Moro citou, ainda, que por conta de seu passado como juiz e seu “compromisso com estado de direito”, ele acreditou que poderia ser um “garantidor da lei, da imparcialidade e autonomia das instituições” dentro do governo. O ex-juiz defendeu que sai porque “precisa preservar sua biografia”.
Para o ex-juiz, a autonomia da Polícia Federal durante os governos petistas foi essencial para garantir o trabalho da Operação Lava Jato. “É certo que o governo da época tinha inúmeros defeitos, aqueles crimes gigantescos que aconteceram naquela época. Mas foi fundamental a manutenção da autonomia da PF para que pudesse ser realizado este trabalho. Seja de bom grado, seja pela pressão da sociedade, essa autonomia foi mantida, permitindo que os resultados fossem alcançados”.
No início de sua fala, ele citou o número de mortes pelo novo coronavírus no Brasil e lamentou ter que fazer esse anúncio no meio da pandemia. Moro revelou, com voz emocionada, que a única contrapartida que fez a Bolsonaro foi garantir que sua família não ficasse desamparada, “caso acontecesse algo com ele”, já que ele iria perder a previdência que contribuiu por 22 anos de magistratura.
Sobre o seu futuro, o ex-juiz disse os 22 anos de magistratura que abandonou é “infelizmente um caminho sem volta”, que vai descansar e mais adiante procurar um emprego. “Não enriqueci no serviço público, nem como magistrado, nem como ministro”. Ao final de sua fala, ele foi aplaudido de pé por servidores.
Ainda não foi anunciado quem assumirá o cargo de ministro da Justiça e Segurança Pública, mas Anderson França, secretário de Segurança Pública do Distrito Federal, e Alberto Fraga são nomes que estão em avaliação.
Revés
A decisão de Moro, um dos ministros mais populares do governo, é um revés para o presidente Jair Bolsonaro, já que a ida dele para Brasília foi considerada um “gol de placa” do presidente por ter na sua gestão um símbolo de combate à corrupção.
A decisão de Moro ocorre após a confirmação da demissão do diretor-geral da Polícia Federal, Maurício Valeixo, pelo presidente Jair Bolsonaro publicada em edição extra do Diário Oficial da União na madrugada desta sexta-feira.
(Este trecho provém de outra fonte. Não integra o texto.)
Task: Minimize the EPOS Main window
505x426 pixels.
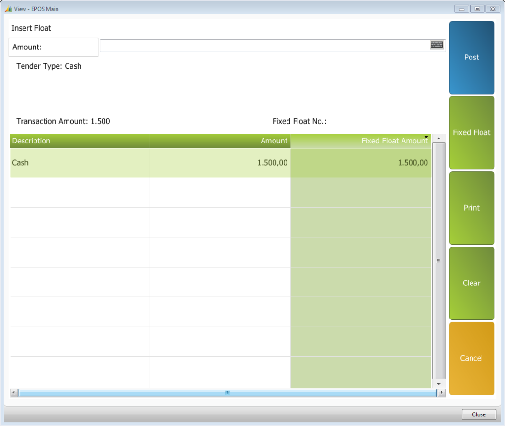Action: pyautogui.click(x=461, y=9)
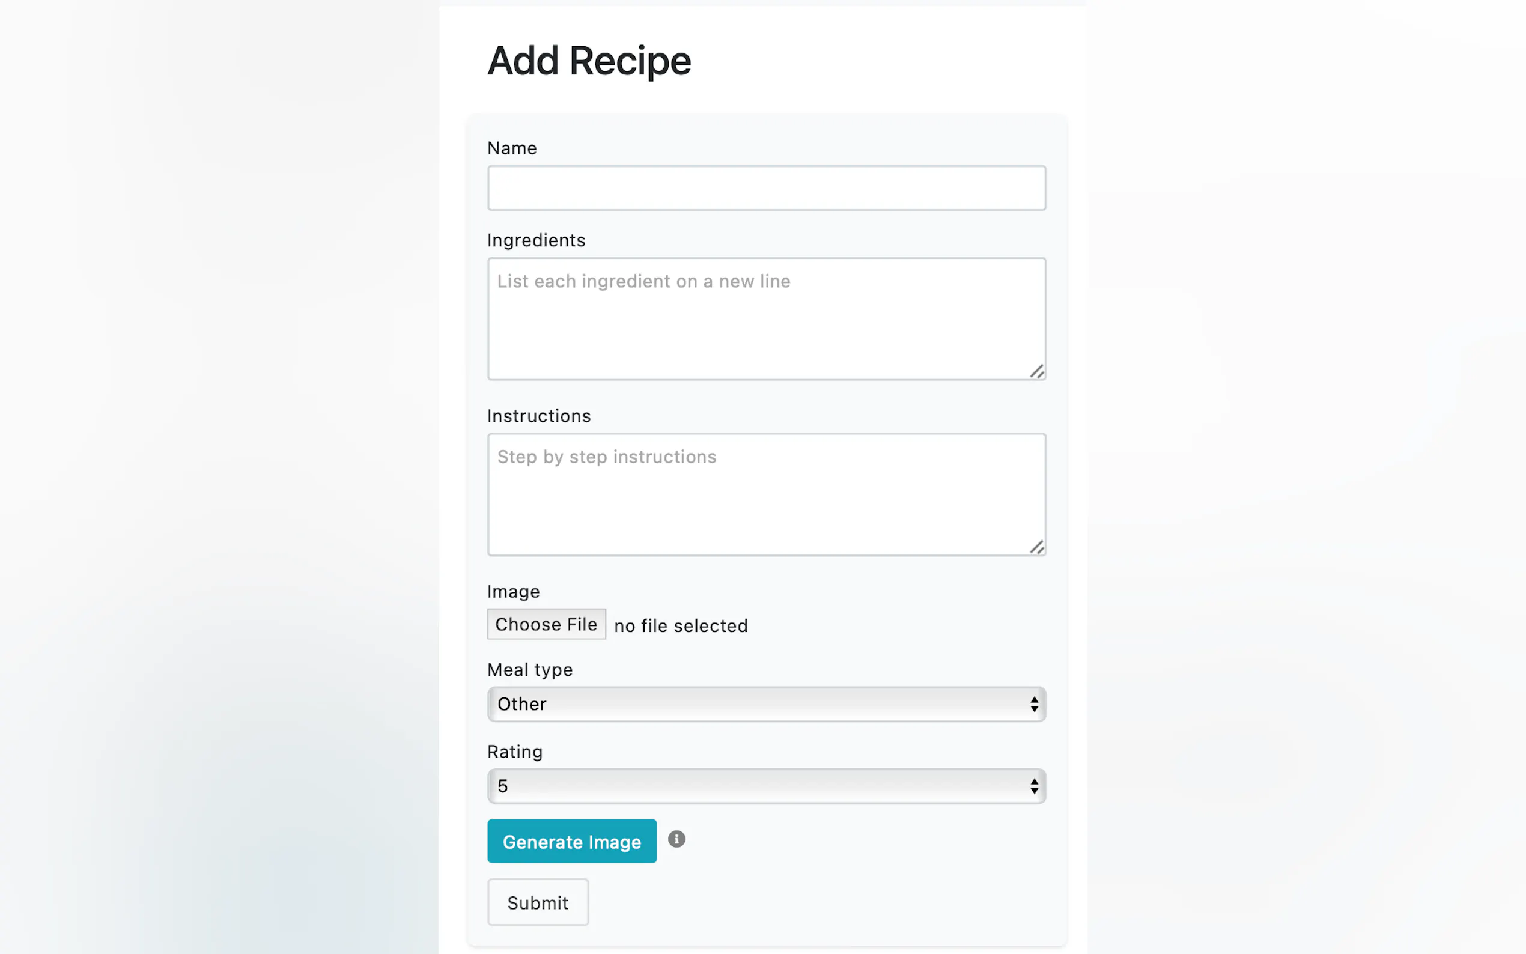This screenshot has height=954, width=1526.
Task: Click the Meal type label
Action: pos(530,670)
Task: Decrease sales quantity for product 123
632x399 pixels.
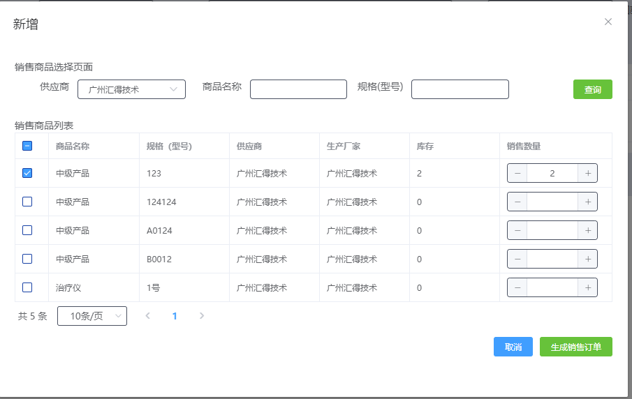Action: coord(517,173)
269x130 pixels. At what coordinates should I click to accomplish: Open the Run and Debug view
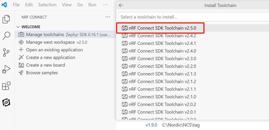click(x=6, y=69)
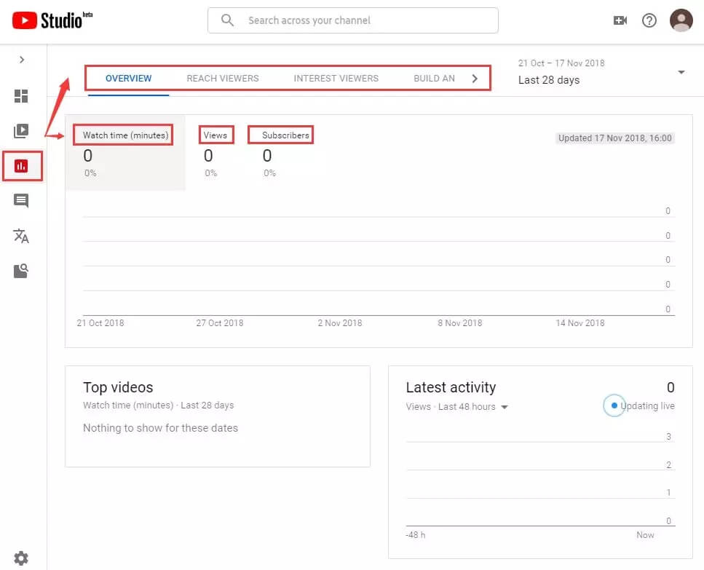Expand the Last 48 hours dropdown
The width and height of the screenshot is (704, 570).
[505, 407]
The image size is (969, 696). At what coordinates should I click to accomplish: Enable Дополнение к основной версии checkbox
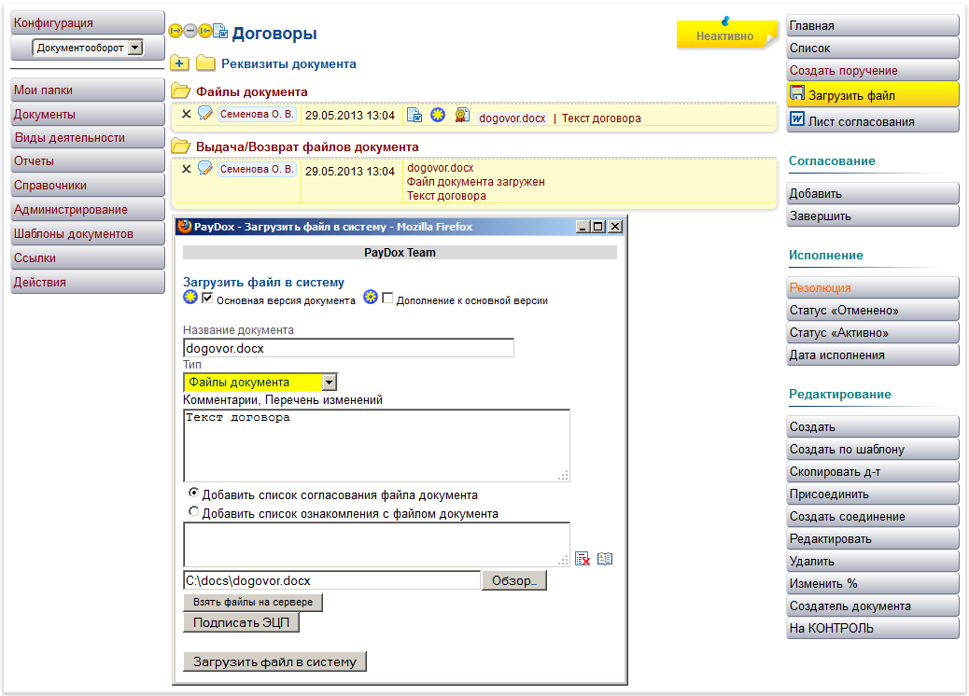point(387,299)
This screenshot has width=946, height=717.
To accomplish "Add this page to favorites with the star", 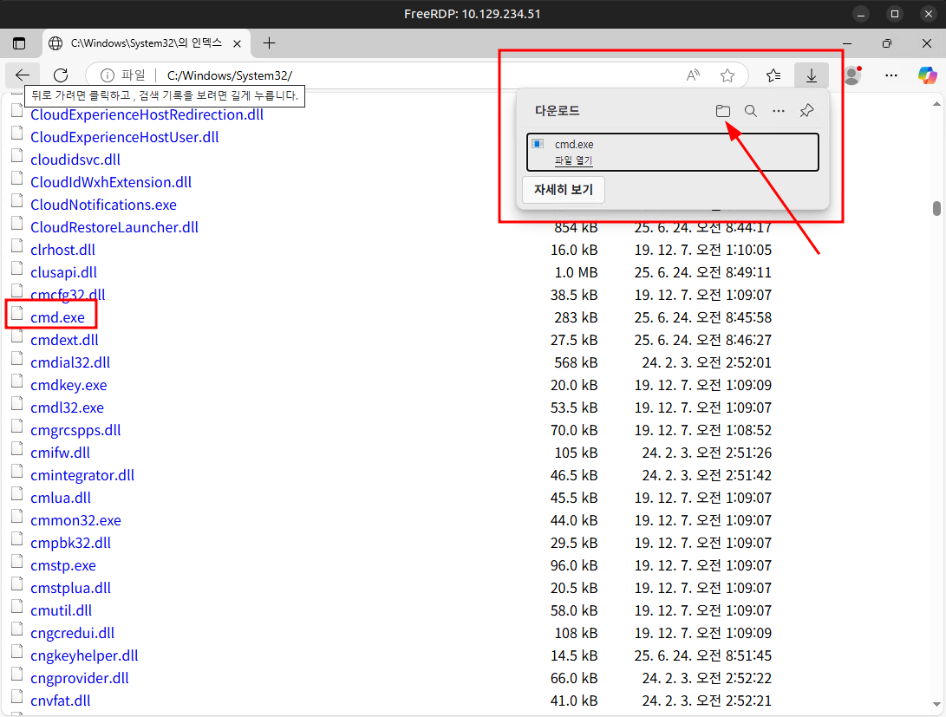I will 727,75.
Na véspera, em reunião no Palácio do Planalto pela manhã, o presidente avisou a Moro que demitiria o diretor-geral da Polícia Federal e o ministro chegou a dizer que não via motivos para continuar no cargo sem a permanência de Valeixo.
Os ministros da Casa Civil, Braga Netto, do Gabinete de Segurança Institucional, Augusto Heleno, e da Secretaria de Governo, Luiz Eduardo Ramos, começaram a atuar então para garantir a permanência de Moro e passaram a buscar uma solução que atendesse tanto ao ministro da Justiça quanto ao presidente.
Posteriormente, Moro sinalizou nos bastidores que poderia permanecer no cargo, caso fosse responsável pela escolha do sucessor de Valeixo.
A saída de Moro do governo é a segunda baixa no alto escalão de Bolsonaro em cerca de uma semana. Na quinta-feira da semana passada, Bolsonaro demitiu Luiz Henrique Mandetta do comando do Ministério da Saúde em meio à pandemia de coronavírus e colocou em seu lugar o oncologista Nelson Teich.
Histórico
Maior ícone da Operação Lava Jato, que colocou algumas das principais figuras políticas e empresariais do país na cadeia, Moro abandonou uma carreira de 24 anos como juiz federal para ser ministro.
A promessa era de que ele teria carta branca e estaria no comando de um superministério turbinado com a pasta da Segurança Pública e novas atribuições de combate à lavagem de dinheiro por meio da incorporação do Coaf.
No entanto, o período de Moro como ministro acabou sendo chamuscado por conflitos com o chefe, derrotas políticas e revelações sobre seu passado.
Mensagens privadas vazadas pelo site The Incercept em parceria com outros veículos de imprensa deixaram clara a proximidade do então juiz Moro com procuradores e revelaram episódios de parcialidade e direcionamento das investigações.
O Pacote Anticrime, principal bandeira legislativa de Moro, foi desidratado pelo Congresso, que também transferiu o Coaf primeiro para o Ministério da Economia e depois para o Banco Central.
Visto como uma espécie de seguro contra casos de corrupção ou uma possível escalada autoritária de Bolsonaro, o ministro não se colocou publicamente nos principais episódios de agravamento da tensão institucional e também evitou comentar as denúncias envolvendo os filhos e aliados do presidente.